In addition to this mechanism, I will also argue that the network seems to learn these X rules reasonably well, and to some extent, learns to increasing/decreasing patterns in both X and Y that it combines to learn rough cutoff points. In the following sections, I will present evidence supporting these claims about the network’s mechanism.
In this section, I present four MLPin neurons and argue that they are interpretable. Then, I demonstrate how these neurons make up larger collections of interpretable neurons. I finish this section with a quick note about how neurons work together for the rows with two color swaps.
The network’s MLP-in layer has 1024 neurons. 4 of these neurons (deliberately chosen) can be added to match the overall model’s prediction in 98.7% of cases (the other 1020 neurons in this layer are zero-ablated, the residual stream is zero-ablated, MLPout’s bias is also zero-ablated).
Each of these four graphs can be interpreted if you know what you are looking for. At a high-level, I call these neurons red-right, red-all, blue-left, blue-right. These neurons might appear somewhat arbitrary, but there are patterns in these neurons; The graphs are best introduced one at a time, and I will explain the annotations I added to the graphs.
Let me first explain what a single neuron represents. I take the post-RELU activation of a specific neuron in the MLPin layer and then scale it by its impact on the final unembedding weights. The following lines of code represent a small circuit that describes how much each MLPin neuron impacts the selection between 1(true/red) and 0 (false/blue).
unembed_favoring_1 = model.unembed.W_U[:,1]-model.unembed.W_U[:,0] MLPin_neuron_to_unembed = torch.einsum('ab,a>b', model.blocks.mlp.W_out,unembed_favoring_1)
This impact can be multiplied by the MLPin neuron’s post-RELU activation to calculate how much the neuron votes for true or false at each point. For MLPin neuron 877, this impact is a negative value and when we multiply by the activation at every point, we see a set of blue (negative) lines emanating for the right side of the graph. (For these plots, blue is negative, red is positive, and gray is 0).

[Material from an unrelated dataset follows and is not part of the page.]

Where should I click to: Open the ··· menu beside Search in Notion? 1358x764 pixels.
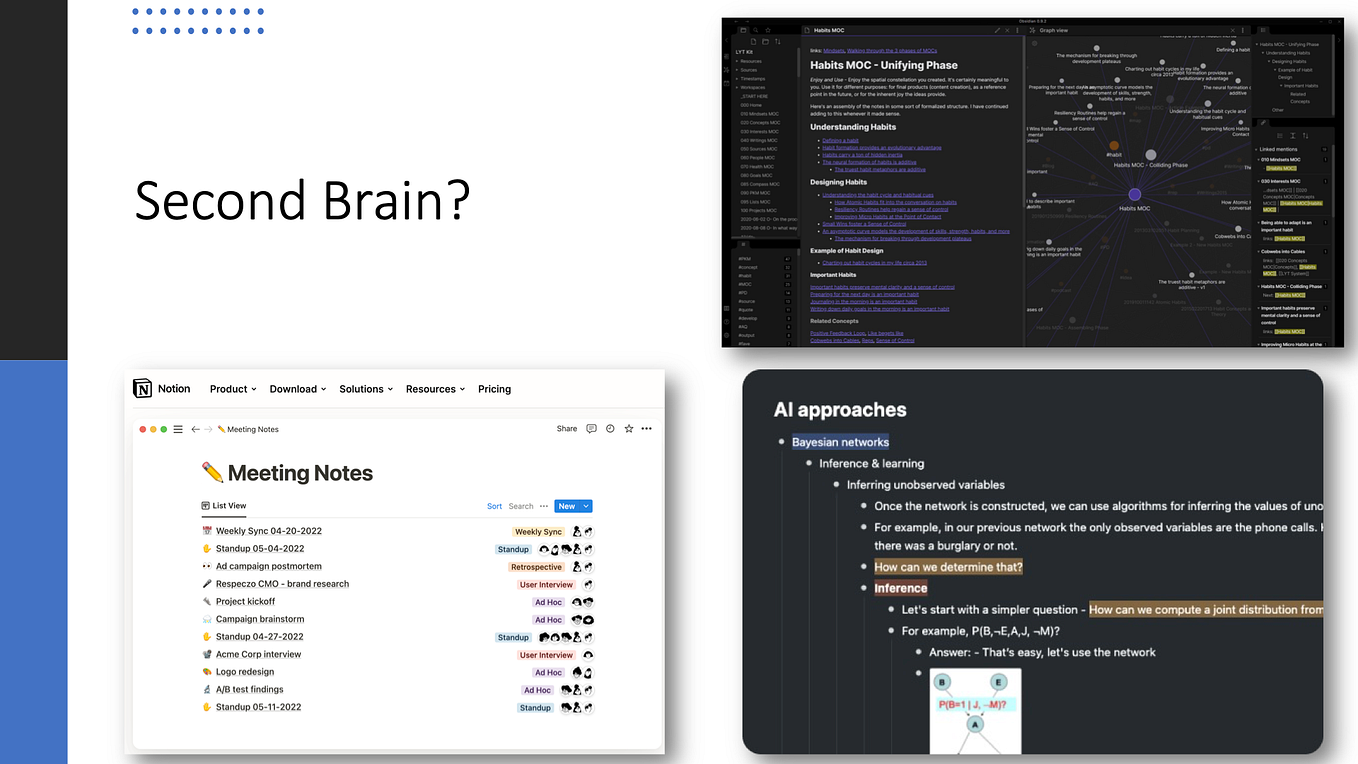tap(545, 506)
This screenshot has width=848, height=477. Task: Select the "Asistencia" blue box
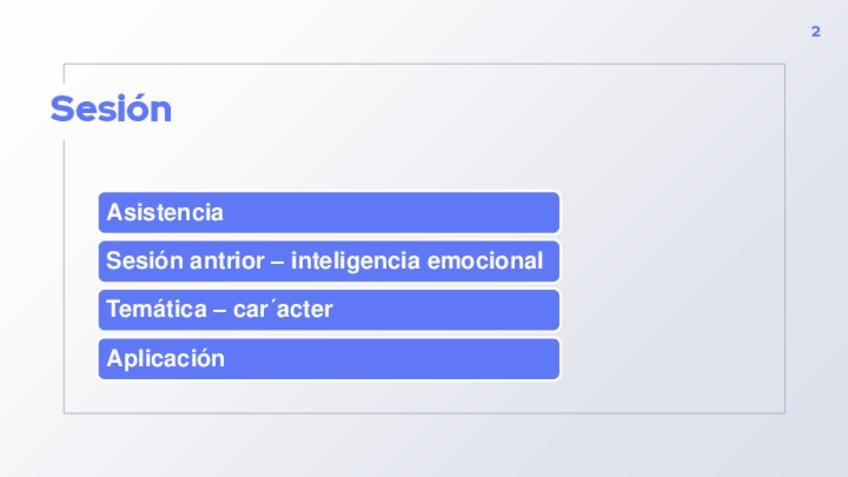click(x=329, y=212)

Some other callouts about this graph, the vertical axis is X and thus each row across is tied to a specific X value. The horizontal axis is Y.
There are three inequalities from the initial labeling function, they are plotted on the graph with green, purple, and orange curves/lines.
On both sides of the graph, I added a ternary labeling system to help me visualize what is going on (both the left and right side are identical). The first two columns in this labeling system indicate if the row of the labeling function is all blue or all red. If the row is all blue, then both columns are blue. If the row is all red, then both columns are red. The columns are gray otherwise.
The next two columns deal with the green curve. If the original labeling function is red to the left of the green curve and blue to the right of it, the columns are marked red then blue. And vice versa - if the original labeling function is blue to the left of the green curve and red to the right of it, the columns are marked blue then red. In all other cases, the columns are gray. The next two columns are the same but for the purple curve. The final two columns are the same but for the orange line.
Now that I’ve explained these labels, we can see them in action. I’ve reproduced the chart with just some rows visible. Take a look at the bottom rows. The red/blue keys in the final two columns indicate that the function should be red to the left of the orange line and blue to the right of it. We can see the horizontal blue lines noisily approximating the blue part of this rule, although these blue lines somewhat overshoot the orange line.
Now consider the four highest rows that aren’t all gray. These rows should be blue to the left of the green curve and blue to the right of the purple curve. We observe that blue lines approach the purple curve from the right and slightly overshoot. I specifically selected these rows for explanation, but encourage you to return to the original graph and note how these rows stand out from rows with other labelings.
We observe similar patterns in other charts as well. Below I present the blue left neuron (left graph) and call out two types of patterns in the graph on the right. For the bottom pattern, we see blue lines approach the purple curve from the left (as desired). Again it mostly overshoots. The top lines I’ve called out are interesting. The model is meant to be blue to the left of the green curve (not the purple curve). We will later see the red curves correct this overshoot.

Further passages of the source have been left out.